Start of Block

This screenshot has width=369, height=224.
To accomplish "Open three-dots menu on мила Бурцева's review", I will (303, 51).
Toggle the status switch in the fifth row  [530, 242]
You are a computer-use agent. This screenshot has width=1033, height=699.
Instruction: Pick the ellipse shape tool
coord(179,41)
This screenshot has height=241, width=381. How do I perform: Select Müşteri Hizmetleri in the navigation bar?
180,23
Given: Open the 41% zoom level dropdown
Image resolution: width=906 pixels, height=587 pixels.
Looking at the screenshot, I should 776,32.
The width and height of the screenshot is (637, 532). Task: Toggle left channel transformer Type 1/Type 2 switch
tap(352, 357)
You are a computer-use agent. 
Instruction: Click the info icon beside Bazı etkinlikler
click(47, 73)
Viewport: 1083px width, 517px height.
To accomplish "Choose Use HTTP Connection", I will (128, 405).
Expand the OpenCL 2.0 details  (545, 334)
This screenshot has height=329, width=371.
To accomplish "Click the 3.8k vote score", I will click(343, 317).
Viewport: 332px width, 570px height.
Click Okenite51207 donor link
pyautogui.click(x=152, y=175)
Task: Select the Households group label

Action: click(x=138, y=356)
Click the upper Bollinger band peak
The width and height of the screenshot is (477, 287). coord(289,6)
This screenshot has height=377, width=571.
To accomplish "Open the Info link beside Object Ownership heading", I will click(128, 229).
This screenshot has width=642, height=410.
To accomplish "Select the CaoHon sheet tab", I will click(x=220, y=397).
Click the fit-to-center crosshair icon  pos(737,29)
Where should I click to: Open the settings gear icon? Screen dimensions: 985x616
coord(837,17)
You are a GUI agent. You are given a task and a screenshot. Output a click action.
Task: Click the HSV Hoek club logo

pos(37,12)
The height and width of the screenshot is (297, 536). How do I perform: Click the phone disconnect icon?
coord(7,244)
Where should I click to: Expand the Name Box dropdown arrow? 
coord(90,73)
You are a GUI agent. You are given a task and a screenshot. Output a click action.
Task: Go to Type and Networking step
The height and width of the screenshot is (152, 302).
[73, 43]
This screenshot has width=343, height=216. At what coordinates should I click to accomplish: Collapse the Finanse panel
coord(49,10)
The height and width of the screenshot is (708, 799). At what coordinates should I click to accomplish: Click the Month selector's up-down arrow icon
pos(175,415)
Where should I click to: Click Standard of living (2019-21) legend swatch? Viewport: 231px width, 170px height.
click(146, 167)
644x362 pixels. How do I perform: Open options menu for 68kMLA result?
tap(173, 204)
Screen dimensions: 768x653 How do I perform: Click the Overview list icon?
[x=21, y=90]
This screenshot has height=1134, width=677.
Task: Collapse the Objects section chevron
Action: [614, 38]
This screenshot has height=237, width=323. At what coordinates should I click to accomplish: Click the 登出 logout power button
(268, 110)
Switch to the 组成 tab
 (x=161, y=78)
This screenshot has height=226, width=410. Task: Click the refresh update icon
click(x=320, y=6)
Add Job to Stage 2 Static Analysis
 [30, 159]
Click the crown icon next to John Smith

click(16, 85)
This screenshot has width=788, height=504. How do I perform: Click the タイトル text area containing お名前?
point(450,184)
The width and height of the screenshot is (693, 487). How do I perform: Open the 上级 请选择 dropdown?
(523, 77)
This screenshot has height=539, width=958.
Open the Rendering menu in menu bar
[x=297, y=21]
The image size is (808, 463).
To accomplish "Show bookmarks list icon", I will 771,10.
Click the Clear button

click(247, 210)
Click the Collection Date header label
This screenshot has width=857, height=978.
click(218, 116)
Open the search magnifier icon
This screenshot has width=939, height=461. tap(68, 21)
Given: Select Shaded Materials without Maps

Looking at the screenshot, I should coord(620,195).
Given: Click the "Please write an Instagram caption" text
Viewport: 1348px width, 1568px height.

End of Block

When a line in the listing above holds the word "agent", copy it.

You are a computer-use agent. This screenshot has width=1033, height=699.
You are a computer-use agent. 
You are a GUI agent. You are given a task and a screenshot. Output a click action.
You are a GUI agent. You are given a task and a screenshot. Output a click action.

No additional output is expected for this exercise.